At any time after final adoption, the owner of the property or his authorized agent, may apply to the City Planning Commission for changes in the approved development plan; provided, that at the time said change is requested, that an amended plan is submitted to the City Planning Commission and the City Council. The City Planning Commission shall submit in writing to the Coun-dí its recommendation regarding the amendments. Within 45 days of its receiving the written recommendation from the Commission, the Council shall reply in writing informing the Commission as to the action the Council has taken in approving, disapproving, amending or deferring the change. If the Council does not reply in writing to the Commission within the aforementioned 45-day period, Council’s approval will be presumed. And further provided, that no change shall be approved by the City Planning Commission which is contrary to the criteria set forth in this Chapter, or which permits a use not provided in this chapter.

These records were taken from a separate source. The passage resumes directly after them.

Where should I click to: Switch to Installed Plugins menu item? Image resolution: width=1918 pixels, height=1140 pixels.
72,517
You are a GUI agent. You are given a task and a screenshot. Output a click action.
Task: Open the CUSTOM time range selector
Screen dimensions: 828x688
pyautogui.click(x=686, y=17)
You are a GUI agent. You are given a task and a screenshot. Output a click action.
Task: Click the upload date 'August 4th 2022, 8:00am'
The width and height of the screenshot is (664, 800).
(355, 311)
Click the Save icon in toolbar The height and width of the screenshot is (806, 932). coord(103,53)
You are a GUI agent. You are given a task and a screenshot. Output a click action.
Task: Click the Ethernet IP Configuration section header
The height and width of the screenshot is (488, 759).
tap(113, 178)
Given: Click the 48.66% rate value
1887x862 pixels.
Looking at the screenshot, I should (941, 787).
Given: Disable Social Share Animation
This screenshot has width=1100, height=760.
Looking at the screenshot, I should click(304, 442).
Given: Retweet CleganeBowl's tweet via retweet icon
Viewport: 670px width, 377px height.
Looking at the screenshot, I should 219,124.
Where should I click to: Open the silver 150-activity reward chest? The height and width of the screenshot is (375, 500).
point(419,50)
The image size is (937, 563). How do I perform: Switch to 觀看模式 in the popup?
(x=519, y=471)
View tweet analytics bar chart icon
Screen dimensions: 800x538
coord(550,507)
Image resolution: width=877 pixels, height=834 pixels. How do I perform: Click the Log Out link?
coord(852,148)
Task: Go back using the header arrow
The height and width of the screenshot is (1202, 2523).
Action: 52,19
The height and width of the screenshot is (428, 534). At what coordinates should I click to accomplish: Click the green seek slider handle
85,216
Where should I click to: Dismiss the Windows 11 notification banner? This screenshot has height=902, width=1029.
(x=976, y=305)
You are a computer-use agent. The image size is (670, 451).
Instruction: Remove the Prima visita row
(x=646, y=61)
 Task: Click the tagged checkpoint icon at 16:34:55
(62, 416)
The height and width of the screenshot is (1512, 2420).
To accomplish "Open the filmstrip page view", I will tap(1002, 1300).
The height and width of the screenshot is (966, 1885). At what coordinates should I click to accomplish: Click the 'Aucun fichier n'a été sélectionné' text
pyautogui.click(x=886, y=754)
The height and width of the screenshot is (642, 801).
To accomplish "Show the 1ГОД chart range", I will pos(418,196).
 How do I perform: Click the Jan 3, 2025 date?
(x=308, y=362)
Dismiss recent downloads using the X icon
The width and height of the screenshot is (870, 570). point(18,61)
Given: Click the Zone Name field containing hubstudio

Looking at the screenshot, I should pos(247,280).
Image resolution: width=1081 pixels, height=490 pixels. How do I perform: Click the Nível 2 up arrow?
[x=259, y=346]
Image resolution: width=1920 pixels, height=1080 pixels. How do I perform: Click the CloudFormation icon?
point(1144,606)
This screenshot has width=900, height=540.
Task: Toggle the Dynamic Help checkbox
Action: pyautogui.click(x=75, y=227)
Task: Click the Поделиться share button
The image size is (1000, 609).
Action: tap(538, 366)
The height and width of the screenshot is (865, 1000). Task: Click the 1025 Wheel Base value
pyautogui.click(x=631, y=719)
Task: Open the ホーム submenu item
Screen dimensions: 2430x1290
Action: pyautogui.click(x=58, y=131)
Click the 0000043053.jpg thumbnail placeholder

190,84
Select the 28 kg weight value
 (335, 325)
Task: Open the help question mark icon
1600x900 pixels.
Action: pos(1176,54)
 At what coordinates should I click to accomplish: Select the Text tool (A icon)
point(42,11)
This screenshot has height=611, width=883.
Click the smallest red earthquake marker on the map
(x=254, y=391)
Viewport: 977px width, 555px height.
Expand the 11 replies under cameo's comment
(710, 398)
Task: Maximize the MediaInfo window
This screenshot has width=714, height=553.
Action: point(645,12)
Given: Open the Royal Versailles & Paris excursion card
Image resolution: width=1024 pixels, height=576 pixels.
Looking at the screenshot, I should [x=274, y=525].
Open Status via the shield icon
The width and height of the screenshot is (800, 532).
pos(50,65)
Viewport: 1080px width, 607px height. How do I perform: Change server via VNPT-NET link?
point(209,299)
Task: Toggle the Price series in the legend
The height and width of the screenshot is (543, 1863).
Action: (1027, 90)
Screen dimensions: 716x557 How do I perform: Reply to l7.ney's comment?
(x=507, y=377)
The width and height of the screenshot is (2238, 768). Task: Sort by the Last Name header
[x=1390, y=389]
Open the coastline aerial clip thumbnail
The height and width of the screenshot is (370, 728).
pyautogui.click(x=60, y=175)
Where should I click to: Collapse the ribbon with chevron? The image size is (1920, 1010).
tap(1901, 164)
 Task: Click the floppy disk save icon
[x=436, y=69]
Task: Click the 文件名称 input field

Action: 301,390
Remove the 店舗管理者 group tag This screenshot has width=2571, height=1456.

. A paper street refers to a street indicated on a planning or zoning map of a municipality or on other publicly recorded documents. Tobin v. Radnor Township Board of Commissioners, 142 Pa.Cmwlth. 567, 597 A.2d 1258 (1991). “Where such a street has never been opened by the municipality or used by the public, it has no existence except on paper, and is therefore referred to as a 'paper street.” ” Id. at 1260, n. 1.

. Even if section 14-107 (governing setback requirements for "mixed districts”) applied, City Council was entitled to disregard that section and enact a property-specific ordinance approving the 1985 Plan, and this Court is required to give effect to the specific, later-in-time ordinance over a general ordinance. Statutory Construction Act, 1 Pa. C.S.A. §§ 1936; Purdy v. Zoning Hearing Board of Easttown Tp., 161 Pa.Cmwlth. 386, 391, 636 A.2d 1306, 1308 (1994). Once City Council approved the placement of the buildings at the property line, the Planning Commission had no authority to "refuse” that placement.